Content starts
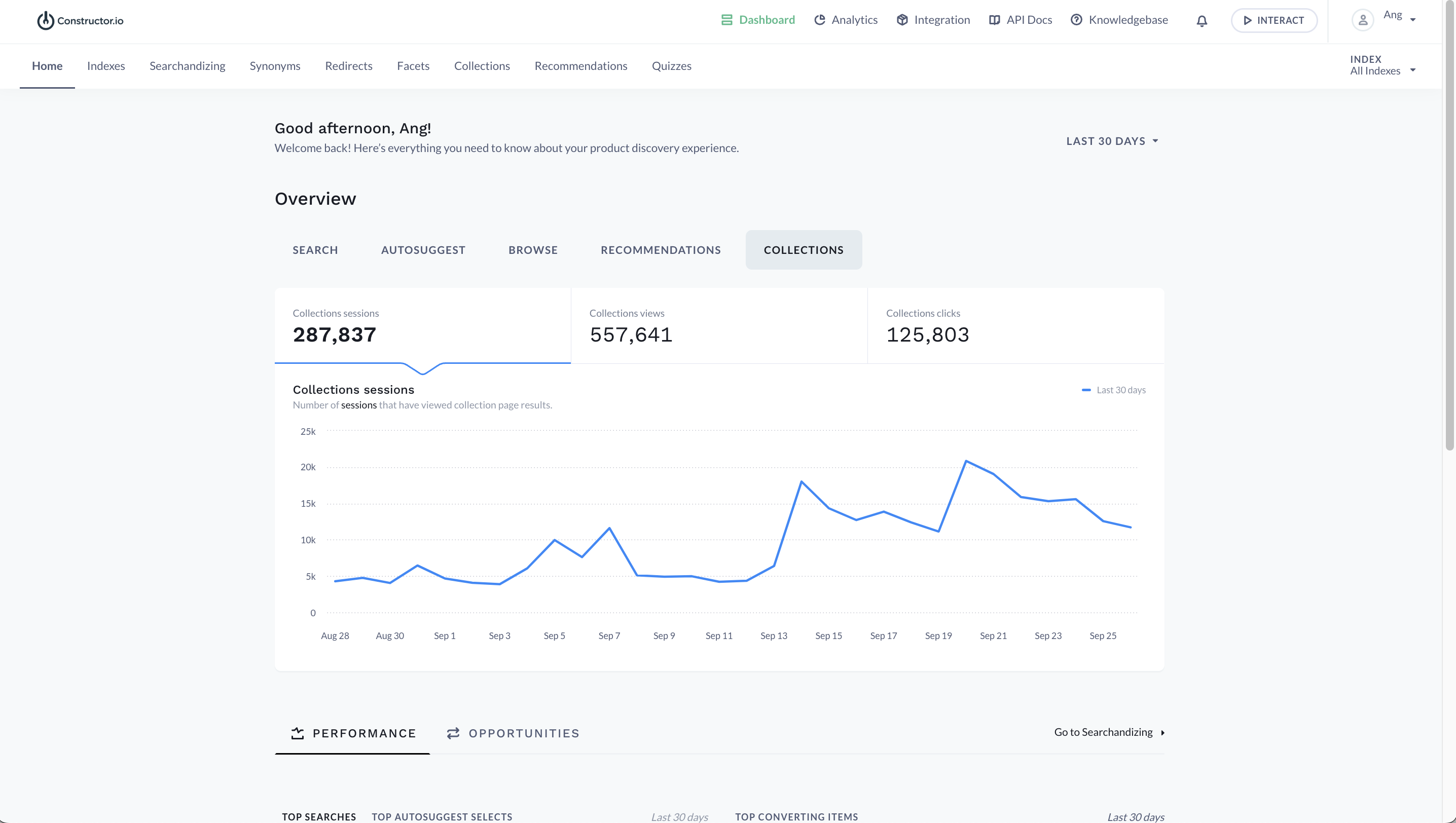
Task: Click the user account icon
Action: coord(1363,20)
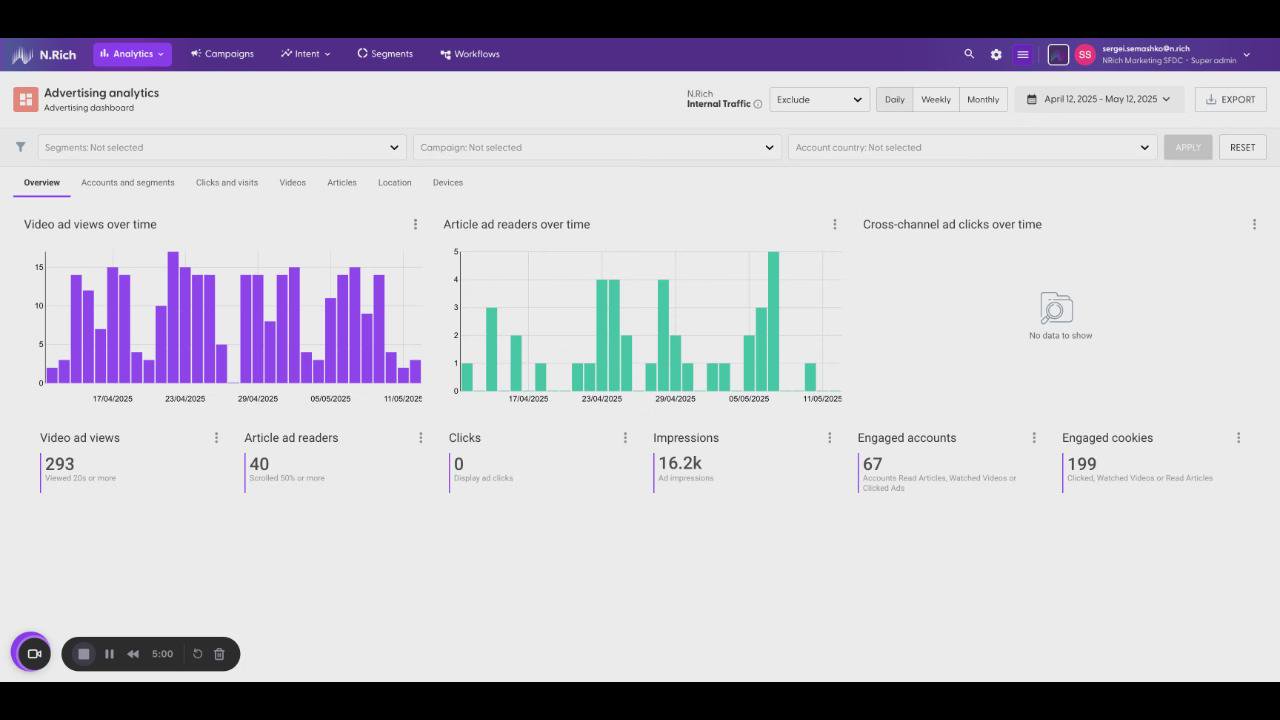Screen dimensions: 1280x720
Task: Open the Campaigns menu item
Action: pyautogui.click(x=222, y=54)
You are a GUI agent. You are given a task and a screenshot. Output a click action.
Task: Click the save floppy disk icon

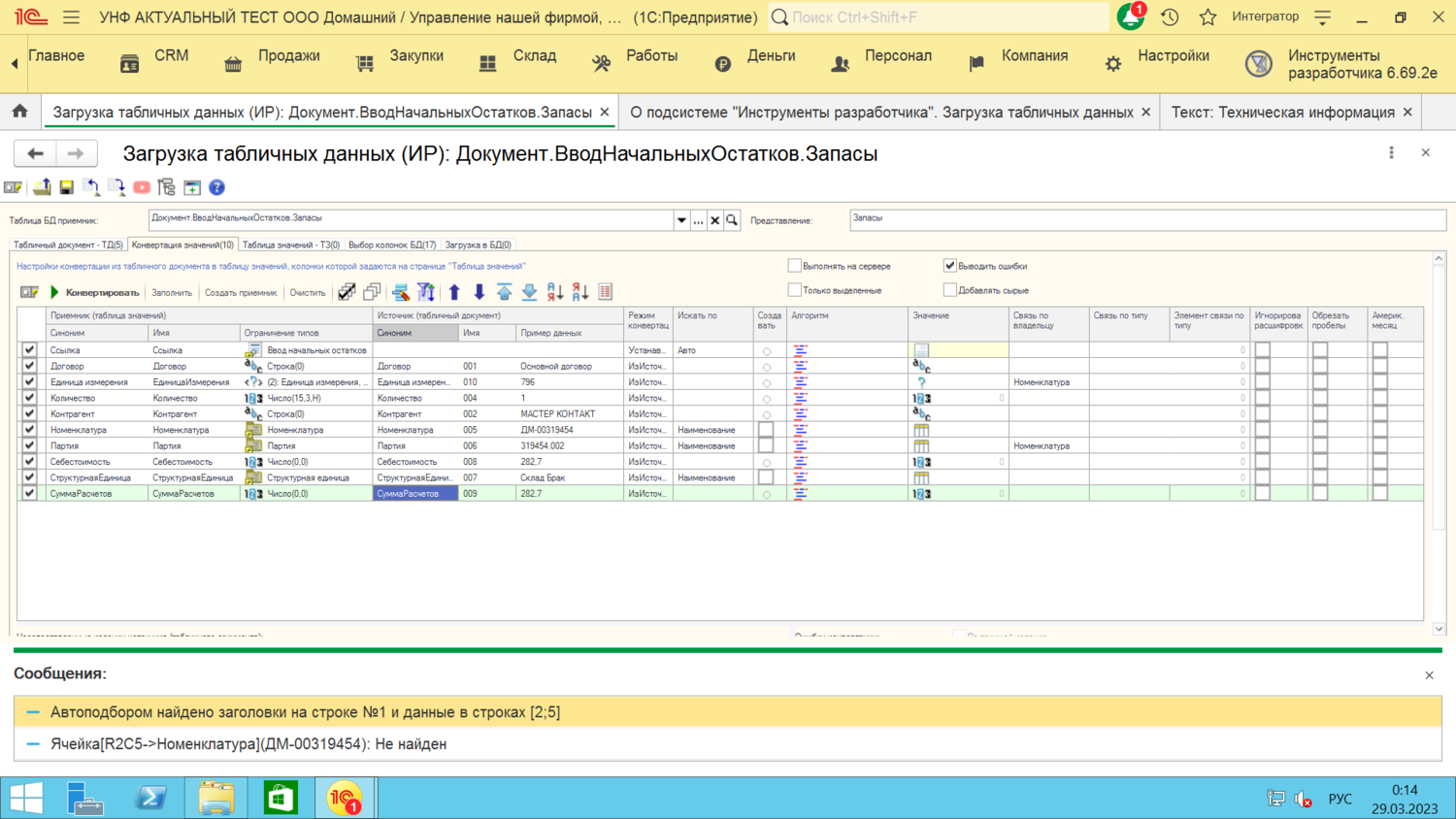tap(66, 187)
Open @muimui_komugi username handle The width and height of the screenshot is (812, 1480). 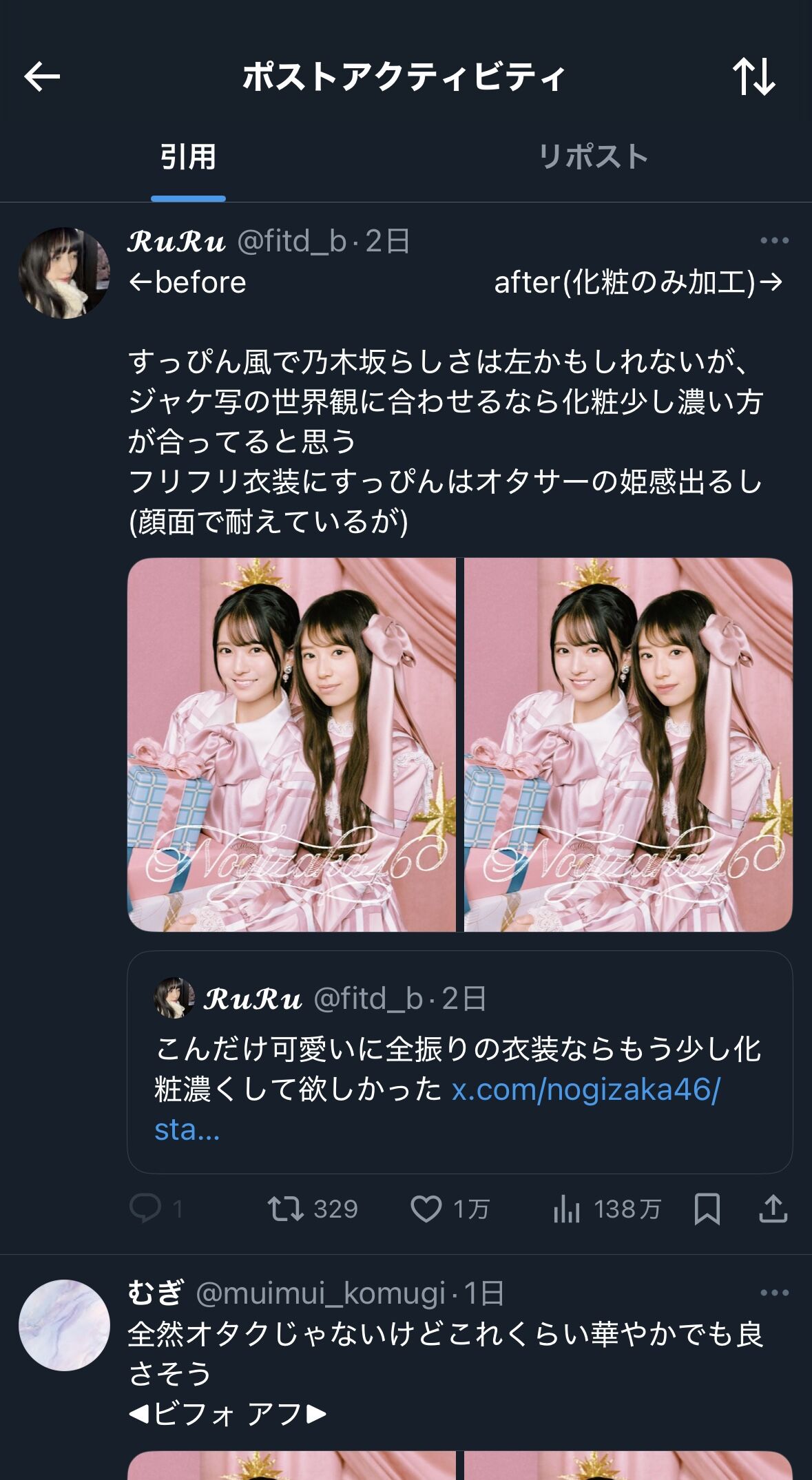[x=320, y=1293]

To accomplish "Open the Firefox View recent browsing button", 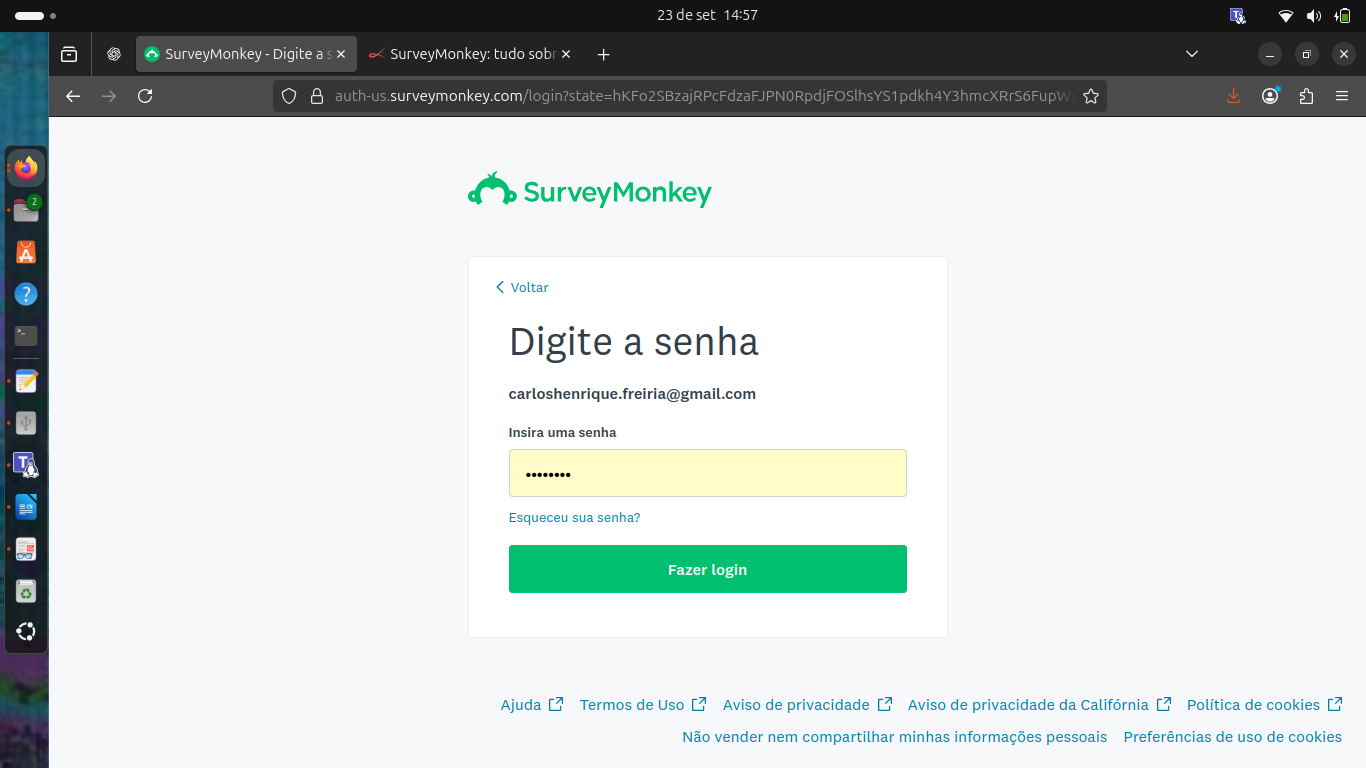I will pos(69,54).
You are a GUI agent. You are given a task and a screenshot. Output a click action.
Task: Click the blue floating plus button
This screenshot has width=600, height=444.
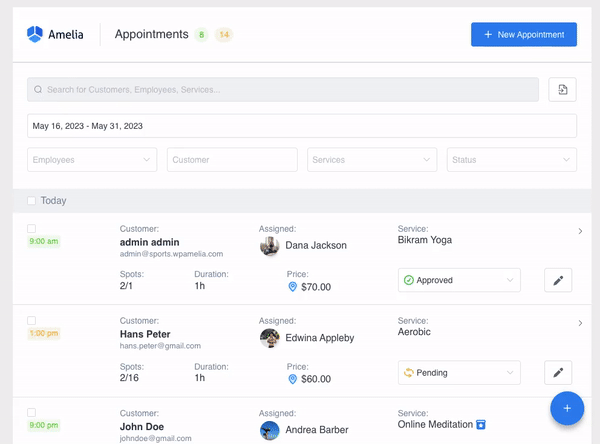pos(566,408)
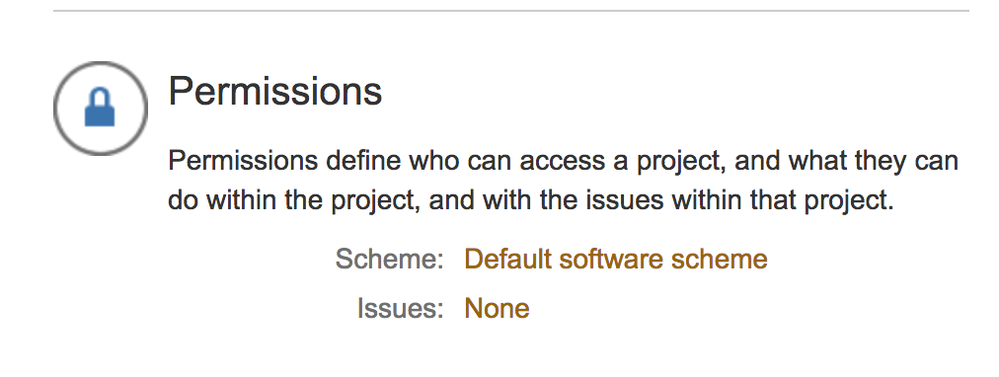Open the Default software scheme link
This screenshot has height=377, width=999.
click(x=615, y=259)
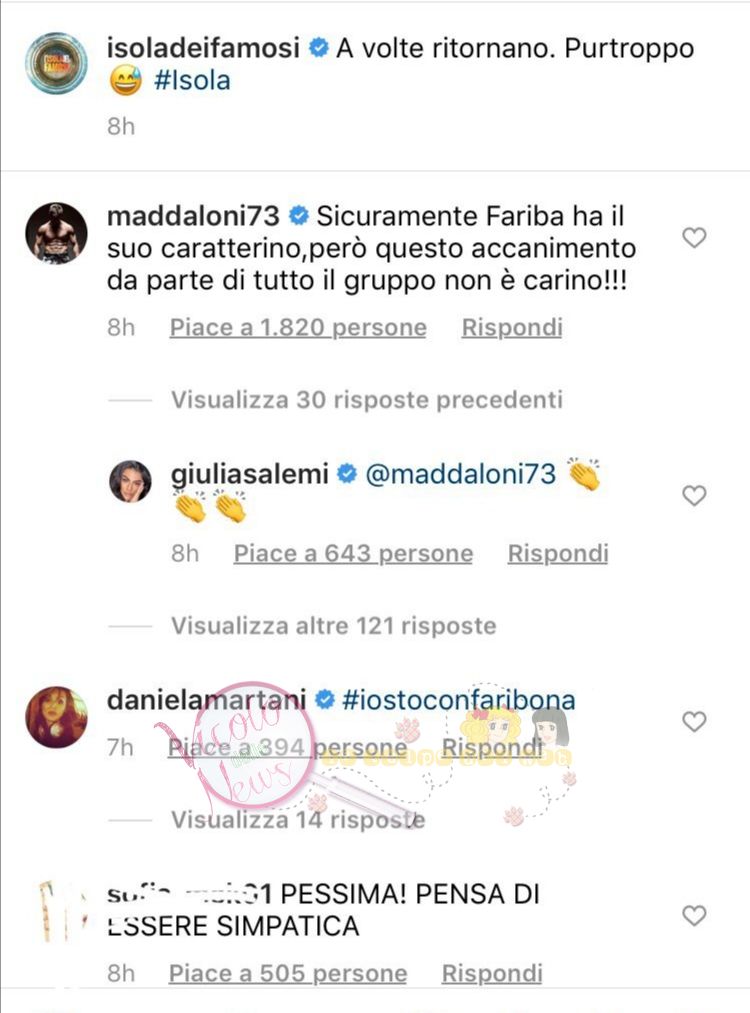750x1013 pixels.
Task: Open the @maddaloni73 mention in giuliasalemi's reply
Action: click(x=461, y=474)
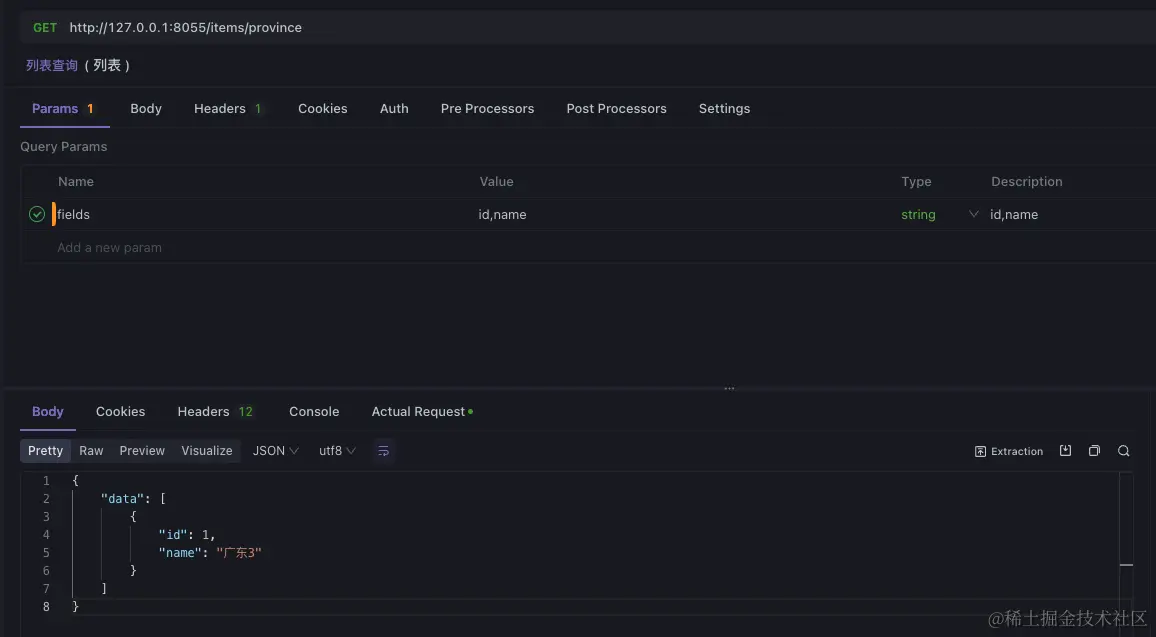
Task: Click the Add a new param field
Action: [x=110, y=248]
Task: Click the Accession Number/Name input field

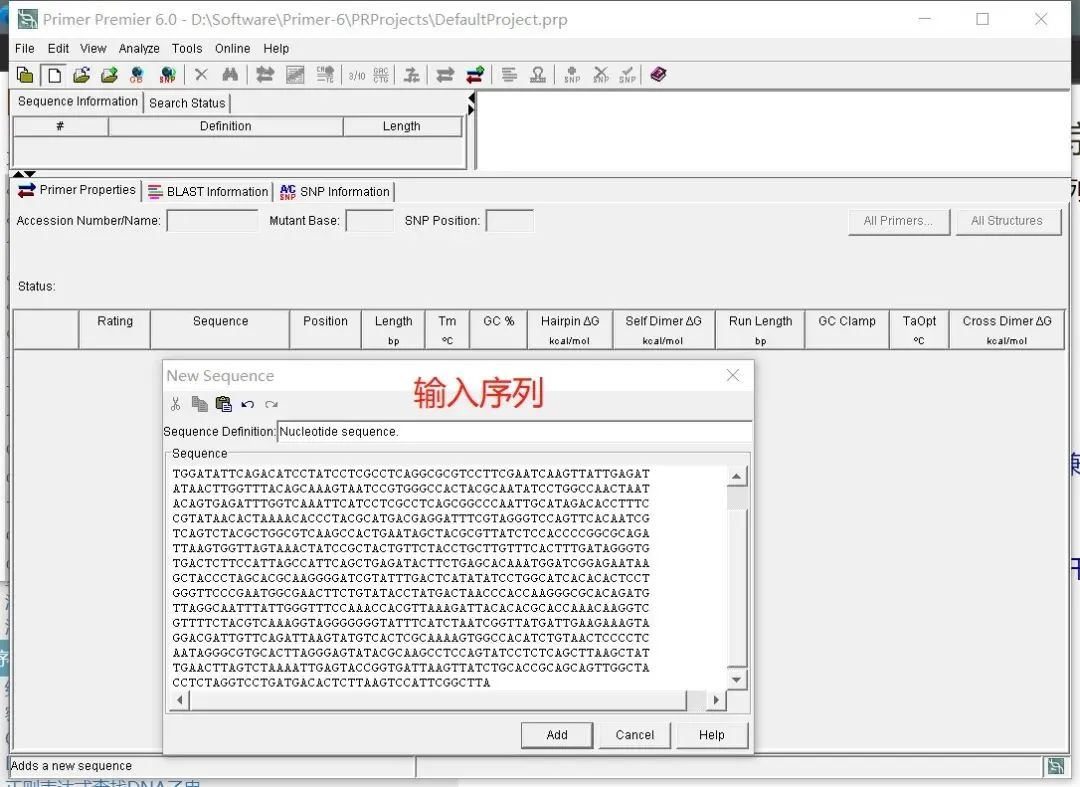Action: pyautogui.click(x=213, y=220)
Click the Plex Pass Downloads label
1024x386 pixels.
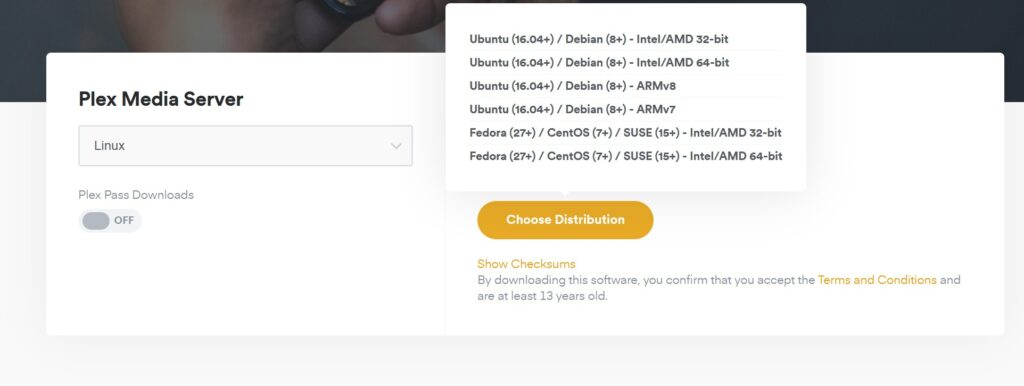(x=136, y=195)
Content ends
● **YOUR ASSIGNMENT**: All pictures must be left out. Reproduce exactly the lines from the one containing "Task: Click the blue floating plus button" to the final line of the entries.

● **RESPONSE AREA**:
Task: Click the blue floating plus button
This screenshot has width=600, height=444.
pos(566,408)
Open the Default software scheme link
This screenshot has height=377, width=999.
click(x=615, y=259)
750x1013 pixels.
Task: Open the @maddaloni73 mention in giuliasalemi's reply
Action: click(x=461, y=474)
Task: Click the Add a new param field
Action: [x=110, y=248]
Task: Click the Accession Number/Name input field

Action: pyautogui.click(x=213, y=220)
Click the Plex Pass Downloads label
1024x386 pixels.
(x=136, y=195)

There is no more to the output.